In the early years of the 20th century, the right to vote and the value of an individual's vote were matters that occupied the interest of both privileged and underprivileged people alike. "In theory," remarks John Milton Cooper in Pivotal Decades: The United States, 1900-1920, "the right to vote belonged to slightly less than half the adult population; in practice, it belonged to fewer than that." According to Cooper, African-American participation in the political system of the United States, though Constitutionally-protected by the 15th Amendment of 1870, was marred by corrupt practices of segregation, discrimination, disenfranchisement, racist political demagoguery, and racial violence. Similarly, newly-arrived immigrants were treated as pawns in the political process, as city machines attempted to manipulate their decisions at the ballot box. At the turn of the century, women were barely permitted suffrage (in four western states).
For such reasons, Progressive insurgents such as Robert La Follete of Wisconsin were passionate about the urgent need for reform. La Follete championed elements of direct democracy such as recall, referendum, direct primary, and initiative.
During the "Gilded Age" of the late 19th century, corrupt business practices and political graft compromised standards of justice in America. Concerned citizens were interested in restoring order in the corporate world and holding powerful individuals accountable for their behavior. For this reason, Progressive leaders "demanded stern antitrust laws, discriminated in favor of state enterprise in such areas as insurance, and insisted upon rigid rules to restrain the political activities of the large corporations," according to Robert H. Wiebe, author of "The Search for order, 1877-1920."
In a period of economic instability, the Progressive movement gained traction as reformers sought to defend the rights of the working class. Child labor laws, for example, were championed by Progressives in hopes of discouraging businesses from drawing children into the workforce. Many child laborers in this era were underpaid, working in unsafe conditions and malnourished. Within industrial environments, trade unions agitated for measures of reform, designed to accommodate the needs of workers while discovering employees' hidden potential by way of worker education programs.
Youth-based social and educational reforms were key concerns that were addressed by social reformer Jane Addams, theologian Walter Rauschenbush and philosopher John Dewey. Addams opened Hull House, a settlement house that offered the nation's first kindergarten classes for impoverished children.

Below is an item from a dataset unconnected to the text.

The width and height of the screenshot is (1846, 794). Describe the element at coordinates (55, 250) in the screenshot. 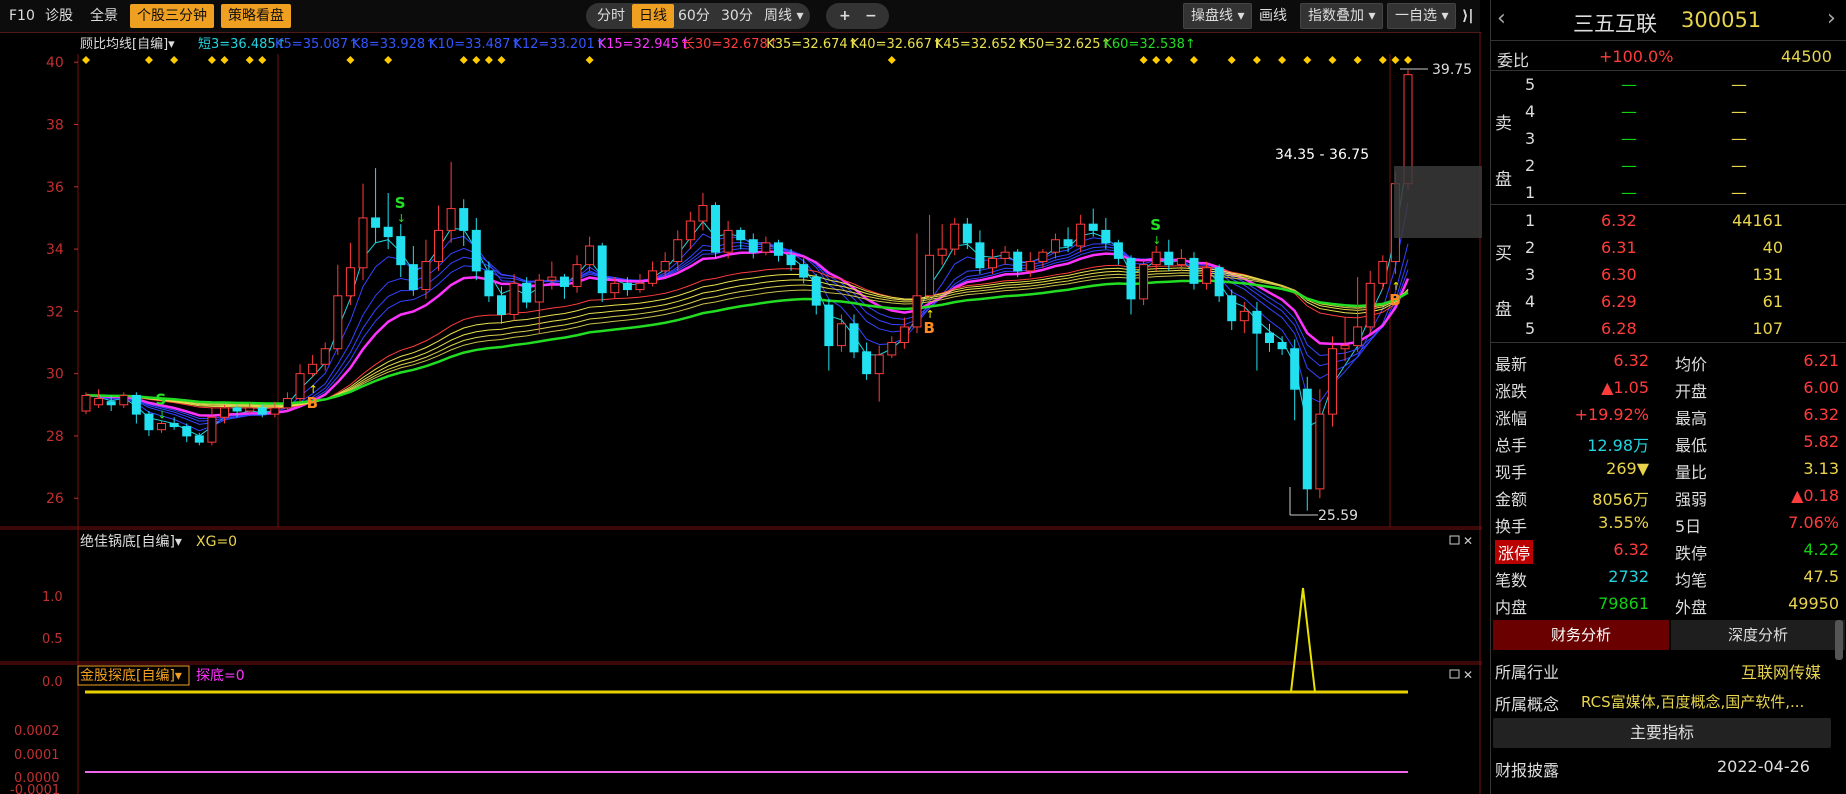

Rauschenbush challenged Christians to embrace an attitude of charity toward less financially fortunate members of society. Dewey also wished to provide opportunities for children from all sectors of society, advocating a system of education that recognized the value of experiential learning alongside of classroom instruction. The progressive ideas of these three individuals substantiated equality of education and the use of inductive reasoning methods that were grounded in experience.